After we graduated the accelerator we raised a ~$1M seed round. We hired more two early team members at market salaries. Each of the co-founders were taking $33K salaries. Why? We wanted the budget to hire great people. So no, definitely not a similar pay cut. In fact, it's increasingly hard for early stage startups to hire good talent at less than market rates because there are plenty of amazing startups hiring above market. Our risk at this stage was even higher, because failing would burn most of our bridges with our new investors (maybe a couple wouldn't hold it against us), where as if our engineers went on to start something, no investor would think twice about their history working at a failed VC-funded startup.
We didn't increase our salaries again until we were generating revenue. Even now, three years in, I'm taking $20K less than the starting salary for a junior person in the role I have. While I want to increase that a little more as our revenue grows, I don't think it's fair to take a market salary at our stage.

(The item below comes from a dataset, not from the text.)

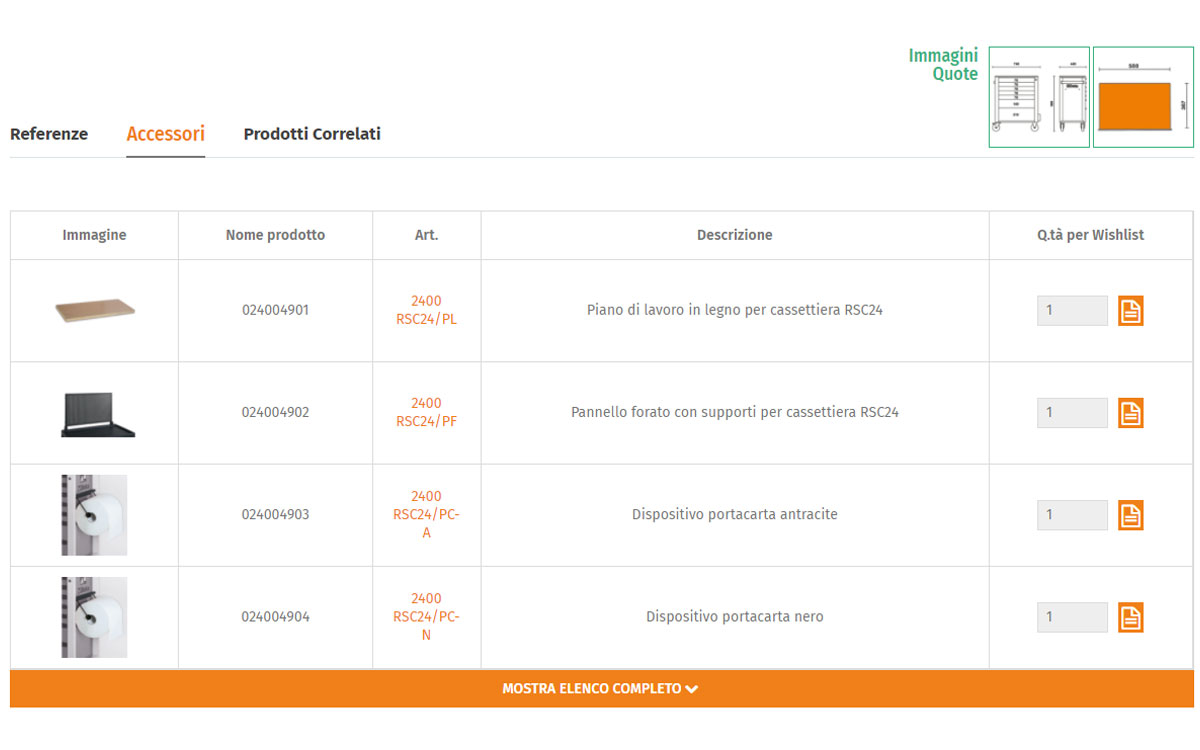The height and width of the screenshot is (750, 1200).
Task: View wooden worktop product image
Action: coord(94,311)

And I won't even begin to dignify early employees do "more work in designing and building the product, running operation, doing marketing, and selling to customers" with an answer.
I'm not complaining, but to say being an early employee is a rotten deal is unfair. If our startup goes under, I definitely have the more rotten deal. It only looks like I had the better deal if we succeed.
And if you want to start a startup, you should, that's the only way you'll know how truly hard it is.